TASK INSTRUCTIONS
Can you reproduce, word for word, the stretch of rows below from the line containing "Where should I click to: Click soccer" through the last line of the rows?

>> START ENTRIES SHOWN

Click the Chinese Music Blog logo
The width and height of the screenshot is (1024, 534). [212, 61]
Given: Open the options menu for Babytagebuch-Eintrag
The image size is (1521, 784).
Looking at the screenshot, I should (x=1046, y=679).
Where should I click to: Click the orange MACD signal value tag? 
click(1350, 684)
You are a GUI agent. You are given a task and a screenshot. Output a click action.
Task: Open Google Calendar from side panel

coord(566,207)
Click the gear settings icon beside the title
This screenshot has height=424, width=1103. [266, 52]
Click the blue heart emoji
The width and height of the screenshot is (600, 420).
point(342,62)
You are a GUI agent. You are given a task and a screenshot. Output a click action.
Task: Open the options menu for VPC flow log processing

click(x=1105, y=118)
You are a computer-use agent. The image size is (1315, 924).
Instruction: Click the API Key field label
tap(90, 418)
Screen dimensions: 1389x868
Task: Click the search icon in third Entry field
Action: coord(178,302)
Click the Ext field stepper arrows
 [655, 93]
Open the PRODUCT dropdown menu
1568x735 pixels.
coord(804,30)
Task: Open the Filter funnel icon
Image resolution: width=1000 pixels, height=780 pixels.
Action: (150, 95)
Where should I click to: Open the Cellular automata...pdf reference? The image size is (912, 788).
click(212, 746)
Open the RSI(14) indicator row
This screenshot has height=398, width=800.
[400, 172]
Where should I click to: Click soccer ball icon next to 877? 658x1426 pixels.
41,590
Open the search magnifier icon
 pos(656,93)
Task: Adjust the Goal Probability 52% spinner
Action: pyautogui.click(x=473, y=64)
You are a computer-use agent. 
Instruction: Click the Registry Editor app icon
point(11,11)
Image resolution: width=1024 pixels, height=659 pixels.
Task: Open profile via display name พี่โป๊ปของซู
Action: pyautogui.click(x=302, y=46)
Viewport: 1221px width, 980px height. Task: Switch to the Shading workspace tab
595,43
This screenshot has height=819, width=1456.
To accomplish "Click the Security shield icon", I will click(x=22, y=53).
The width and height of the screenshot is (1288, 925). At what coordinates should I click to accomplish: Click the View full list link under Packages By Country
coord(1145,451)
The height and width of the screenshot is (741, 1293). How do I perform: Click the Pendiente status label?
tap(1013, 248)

>> END ENTRIES SHOWN

FINAL RESULT
Where should I click to: Click soccer ball icon next to 877? 658x1426 pixels.
41,590
Open the search magnifier icon
 pos(656,93)
Task: Adjust the Goal Probability 52% spinner
Action: pyautogui.click(x=473, y=64)
You are a computer-use agent. 
Instruction: Click the Registry Editor app icon
point(11,11)
Image resolution: width=1024 pixels, height=659 pixels.
Task: Open profile via display name พี่โป๊ปของซู
Action: pyautogui.click(x=302, y=46)
Viewport: 1221px width, 980px height. Task: Switch to the Shading workspace tab
595,43
This screenshot has height=819, width=1456.
To accomplish "Click the Security shield icon", I will click(x=22, y=53).
The width and height of the screenshot is (1288, 925). At what coordinates should I click to accomplish: Click the View full list link under Packages By Country
coord(1145,451)
The height and width of the screenshot is (741, 1293). How do I perform: Click the Pendiente status label?
tap(1013, 248)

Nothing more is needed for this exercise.